It is more challenging to implement impactful social change at a national level if people do not see evidence that such changes have been effective and non-threatening at the local level.

Why “Publick Benefit

In 1714, the Anglo-Dutch writer and physician Bernard Mandeville published his satirical yet deeply influential poem “The Fable of the Bees: or, Private Vices, Publick Benefits”. The work scandalized polite society. Its message, however, was disarmingly simple: human beings, through countless generations of social evolution, have learned to turn individual passions and habits into the glue of collective life. At the time, thinkers such as Thomas Hobbes portrayed human nature as a perpetual “war of all against all,” to be restrained only by despotic authority.
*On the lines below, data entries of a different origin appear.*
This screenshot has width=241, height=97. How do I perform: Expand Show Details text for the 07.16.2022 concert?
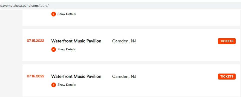67,85
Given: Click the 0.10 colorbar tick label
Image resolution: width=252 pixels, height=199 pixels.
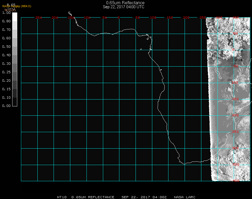Looking at the screenshot, I should [6, 98].
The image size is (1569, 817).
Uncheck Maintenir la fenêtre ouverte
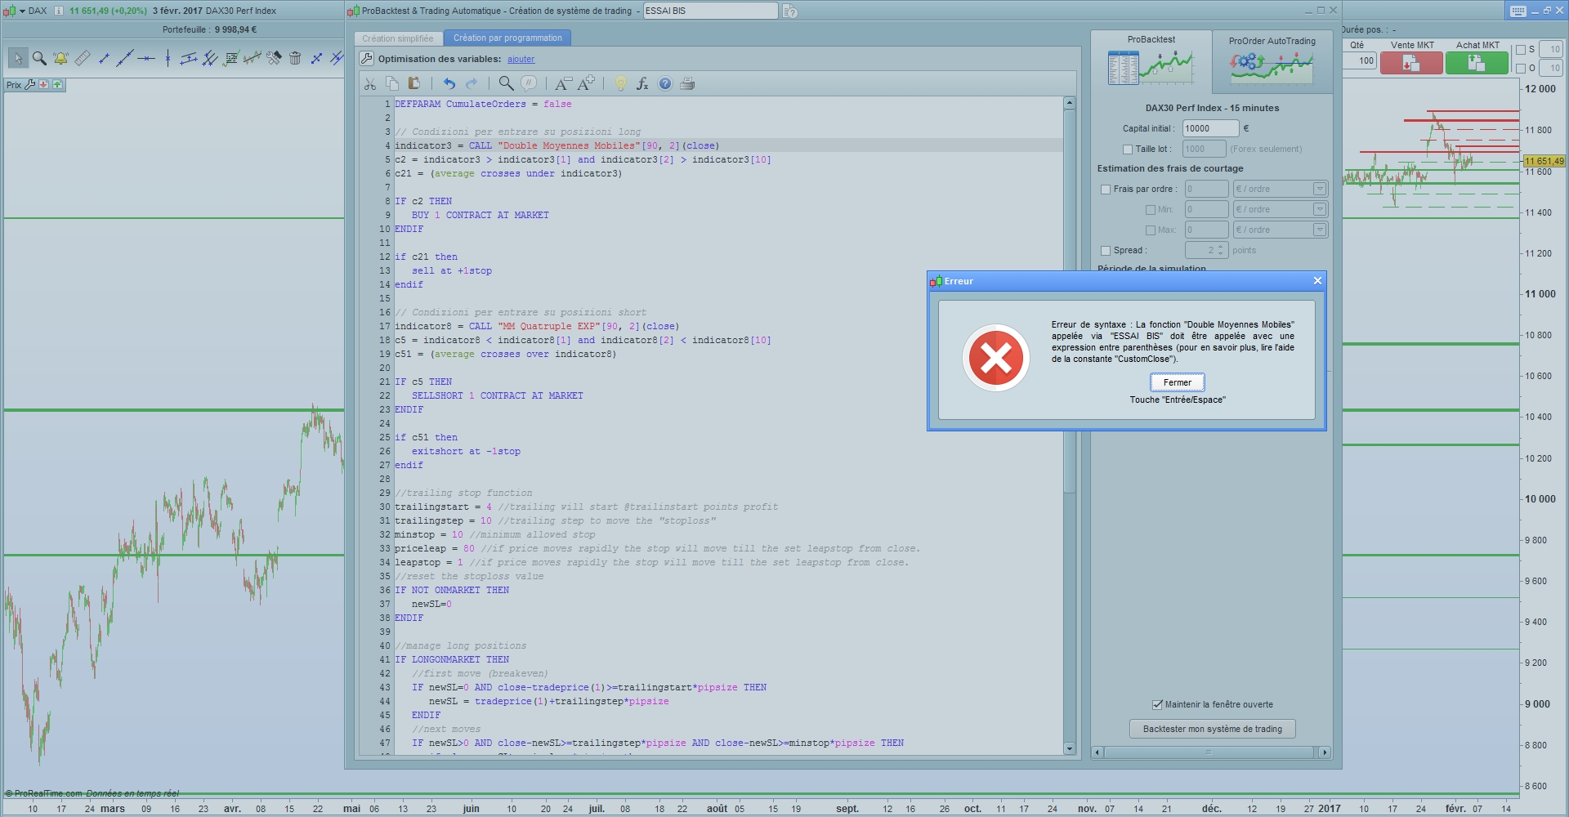coord(1157,704)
Mandeville, by contrast, argued that even our less virtuous impulses could produce “publick benefits” if allowed to operate freely. Rather than suppressing human nature, he suggested, societies should understand and channel it to achieve progress. Mandeville’s provocative insight would resonate for centuries, influencing Adam Smith’s notion of the “invisible hand,” David Hume’s and Jean-Jacques Rousseau’s moral philosophy, and even Friedrich Hayek’s concept of spontaneous order. In many respects, he can be seen as a forerunner of behavioural economics—and one of the most influential thinkers few have ever heard of.